Work order
Quote the lines below exactly, from the one that holds "Contact (195, 631)" through the final line of the records, and only those.
*-*-*
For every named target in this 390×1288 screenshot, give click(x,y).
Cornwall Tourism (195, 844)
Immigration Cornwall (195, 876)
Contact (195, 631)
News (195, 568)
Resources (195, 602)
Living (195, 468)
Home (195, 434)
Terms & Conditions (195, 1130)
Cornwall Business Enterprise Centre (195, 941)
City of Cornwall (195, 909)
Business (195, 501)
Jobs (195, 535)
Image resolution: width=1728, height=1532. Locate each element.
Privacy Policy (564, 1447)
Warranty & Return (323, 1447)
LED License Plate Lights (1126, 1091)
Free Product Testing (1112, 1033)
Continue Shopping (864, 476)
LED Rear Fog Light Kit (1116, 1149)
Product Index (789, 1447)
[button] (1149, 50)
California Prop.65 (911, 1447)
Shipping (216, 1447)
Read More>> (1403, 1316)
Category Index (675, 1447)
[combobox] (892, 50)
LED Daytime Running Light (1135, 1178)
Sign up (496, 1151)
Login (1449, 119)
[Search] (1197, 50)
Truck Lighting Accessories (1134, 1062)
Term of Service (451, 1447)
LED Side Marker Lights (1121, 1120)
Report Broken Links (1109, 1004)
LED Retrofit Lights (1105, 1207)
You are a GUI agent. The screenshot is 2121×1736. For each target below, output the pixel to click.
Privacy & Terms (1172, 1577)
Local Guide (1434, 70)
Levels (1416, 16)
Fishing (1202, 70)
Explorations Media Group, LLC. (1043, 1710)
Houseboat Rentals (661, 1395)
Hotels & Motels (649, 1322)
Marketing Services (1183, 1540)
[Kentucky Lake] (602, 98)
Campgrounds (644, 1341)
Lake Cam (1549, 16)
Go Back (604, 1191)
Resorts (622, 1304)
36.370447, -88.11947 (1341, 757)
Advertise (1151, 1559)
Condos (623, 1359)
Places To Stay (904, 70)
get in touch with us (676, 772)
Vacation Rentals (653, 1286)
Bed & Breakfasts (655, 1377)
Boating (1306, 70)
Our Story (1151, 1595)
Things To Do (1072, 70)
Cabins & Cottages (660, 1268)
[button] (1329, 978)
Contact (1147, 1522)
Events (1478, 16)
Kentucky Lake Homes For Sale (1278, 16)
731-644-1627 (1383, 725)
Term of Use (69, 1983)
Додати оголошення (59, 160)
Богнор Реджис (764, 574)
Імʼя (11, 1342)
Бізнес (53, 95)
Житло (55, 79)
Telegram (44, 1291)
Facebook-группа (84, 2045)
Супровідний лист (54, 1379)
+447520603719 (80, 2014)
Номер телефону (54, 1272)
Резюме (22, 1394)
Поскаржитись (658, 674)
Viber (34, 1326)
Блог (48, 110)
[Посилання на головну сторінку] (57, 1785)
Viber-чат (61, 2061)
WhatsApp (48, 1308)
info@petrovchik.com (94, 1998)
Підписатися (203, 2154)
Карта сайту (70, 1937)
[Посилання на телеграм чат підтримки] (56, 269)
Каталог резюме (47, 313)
*-*-*
Output below
Contact (195, 631)
News (195, 568)
Resources (195, 602)
Living (195, 468)
Home (195, 434)
Terms & Conditions (195, 1130)
Cornwall Business Enterprise Centre (195, 941)
City of Cornwall (195, 909)
Business (195, 501)
Jobs (195, 535)
Image resolution: width=1728, height=1532. Locate each element.
Privacy Policy (564, 1447)
Warranty & Return (323, 1447)
LED License Plate Lights (1126, 1091)
Free Product Testing (1112, 1033)
Continue Shopping (864, 476)
LED Rear Fog Light Kit (1116, 1149)
Product Index (789, 1447)
[button] (1149, 50)
California Prop.65 (911, 1447)
Shipping (216, 1447)
Read More>> (1403, 1316)
Category Index (675, 1447)
[combobox] (892, 50)
LED Daytime Running Light (1135, 1178)
Sign up (496, 1151)
Login (1449, 119)
[Search] (1197, 50)
Truck Lighting Accessories (1134, 1062)
Term of Service (451, 1447)
LED Side Marker Lights (1121, 1120)
Report Broken Links (1109, 1004)
LED Retrofit Lights (1105, 1207)
You are a GUI agent. The screenshot is 2121×1736. For each target below, output the pixel to click.
Privacy & Terms (1172, 1577)
Local Guide (1434, 70)
Levels (1416, 16)
Fishing (1202, 70)
Explorations Media Group, LLC. (1043, 1710)
Houseboat Rentals (661, 1395)
Hotels & Motels (649, 1322)
Marketing Services (1183, 1540)
[Kentucky Lake] (602, 98)
Campgrounds (644, 1341)
Lake Cam (1549, 16)
Go Back (604, 1191)
Resorts (622, 1304)
36.370447, -88.11947 (1341, 757)
Advertise (1151, 1559)
Condos (623, 1359)
Places To Stay (904, 70)
get in touch with us (676, 772)
Vacation Rentals (653, 1286)
Bed & Breakfasts (655, 1377)
Boating (1306, 70)
Our Story (1151, 1595)
Things To Do (1072, 70)
Cabins & Cottages (660, 1268)
[button] (1329, 978)
Contact (1147, 1522)
Events (1478, 16)
Kentucky Lake Homes For Sale (1278, 16)
731-644-1627 (1383, 725)
Term of Use (69, 1983)
Додати оголошення (59, 160)
Богнор Реджис (764, 574)
Імʼя (11, 1342)
Бізнес (53, 95)
Житло (55, 79)
Telegram (44, 1291)
Facebook-группа (84, 2045)
Супровідний лист (54, 1379)
+447520603719 (80, 2014)
Номер телефону (54, 1272)
Резюме (22, 1394)
Поскаржитись (658, 674)
Viber (34, 1326)
Блог (48, 110)
[Посилання на головну сторінку] (57, 1785)
Viber-чат (61, 2061)
WhatsApp (48, 1308)
info@petrovchik.com (94, 1998)
Підписатися (203, 2154)
Карта сайту (70, 1937)
[Посилання на телеграм чат підтримки] (56, 269)
Каталог резюме (47, 313)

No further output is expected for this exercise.